In a conversation with one of my professors in graduate school, I revealed a great deal about my personal beliefs and this problem I was grappling with as a Christian. His response was, “You know, based on what you’re saying, I think you would actually like my church a lot.” But it was Presbyterian. The things I knew about Presbyterians had nothing to do with their theology and everything to do with how the service at my grandparents’ church seemed so wildly different from the one I was used to as a child.  Funny, isn’t it, how we return to those childhood perceptions of things during moments of transition?


They only had one acolyte instead of four, and that person didn’t even wear a robe.


Nobody crossed themselves at predetermined moments of the service.


Their prayers changed every week, and there was no Book of Common Prayer. I couldn’t memorize the whole thing.  Presbyterians seemed to like keeping me on my toes.


They said “debts” instead of “trespasses”, and my ten-year-old brain couldn’t come up with a good reason for that one.


I think some of the things that made the Presbyterian Church seem so foreign to me as a child have made it seem more accessible now I’m an adult.  I think and reflect in church much more than I ever used to.  Presbyterians like thinking. (I think Episcopalians like it, too, but it’s harder to glean that from the worship experience.)  This is the denomination I’ve chosen for myself, the one that feels like it fits me, and I love serving a congregation so committed to dialogue.

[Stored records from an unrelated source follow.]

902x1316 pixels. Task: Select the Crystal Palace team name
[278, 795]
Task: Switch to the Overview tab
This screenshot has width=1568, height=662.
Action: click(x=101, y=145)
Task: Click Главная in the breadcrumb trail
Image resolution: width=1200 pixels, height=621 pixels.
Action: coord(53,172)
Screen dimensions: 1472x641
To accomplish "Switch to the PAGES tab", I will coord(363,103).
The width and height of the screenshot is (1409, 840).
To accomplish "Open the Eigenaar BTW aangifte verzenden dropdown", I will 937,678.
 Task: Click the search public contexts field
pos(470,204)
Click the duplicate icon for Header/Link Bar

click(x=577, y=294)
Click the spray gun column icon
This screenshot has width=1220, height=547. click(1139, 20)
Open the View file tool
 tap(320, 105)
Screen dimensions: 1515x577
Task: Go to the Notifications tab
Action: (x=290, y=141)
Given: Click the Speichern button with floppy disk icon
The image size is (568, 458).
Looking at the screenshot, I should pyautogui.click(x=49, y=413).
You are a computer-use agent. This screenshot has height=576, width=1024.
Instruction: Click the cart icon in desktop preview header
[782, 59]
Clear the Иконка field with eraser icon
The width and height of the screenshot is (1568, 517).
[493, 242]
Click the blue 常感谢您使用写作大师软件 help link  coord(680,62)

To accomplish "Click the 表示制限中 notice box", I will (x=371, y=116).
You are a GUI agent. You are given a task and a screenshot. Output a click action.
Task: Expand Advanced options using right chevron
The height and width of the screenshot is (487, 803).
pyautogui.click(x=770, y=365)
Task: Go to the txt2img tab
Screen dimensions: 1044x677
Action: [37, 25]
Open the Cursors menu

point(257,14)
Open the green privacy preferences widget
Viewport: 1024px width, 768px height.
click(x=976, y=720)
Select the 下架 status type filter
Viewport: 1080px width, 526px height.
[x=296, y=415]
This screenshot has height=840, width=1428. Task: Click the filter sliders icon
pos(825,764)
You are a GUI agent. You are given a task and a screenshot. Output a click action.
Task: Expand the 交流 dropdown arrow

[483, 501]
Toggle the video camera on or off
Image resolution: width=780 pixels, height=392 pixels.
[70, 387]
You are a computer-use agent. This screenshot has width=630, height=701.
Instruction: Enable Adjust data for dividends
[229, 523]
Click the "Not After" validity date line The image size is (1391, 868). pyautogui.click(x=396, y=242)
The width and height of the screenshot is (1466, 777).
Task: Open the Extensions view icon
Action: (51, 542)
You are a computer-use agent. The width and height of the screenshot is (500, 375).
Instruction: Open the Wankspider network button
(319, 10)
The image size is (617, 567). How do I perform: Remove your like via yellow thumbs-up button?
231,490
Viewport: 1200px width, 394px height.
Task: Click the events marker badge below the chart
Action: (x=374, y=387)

I also love knowing that my children will grow up in a church that invites their spontaneous participation to such a degree that children dance during “Somos Uno,” full of the Holy Spirit.  They are invited to the front during baptisms and asked for their help in raising other children.  They often help write parts of the service and bake the bread for communion.  And my seven-year-old son Kent can run down the stairs from the choir loft, then dash up the aisle to see Carla’s book during the sermon, as he did last week.  Everyone’s faces and hearts invited him to do that.  This, to me, is exactly the right place to be.


Erica Angert is the third of our elders-in-training to contribute her story here. Erica and her family joined GPPC in May of 2013 after visiting and singing with the choir for almost a year. She has a masters degree in music theory, which she now uses in teaching her sons piano and solfège games. She works as a postpartum doula, supporting families through their early weeks and months with a new baby (or sometimes twins!).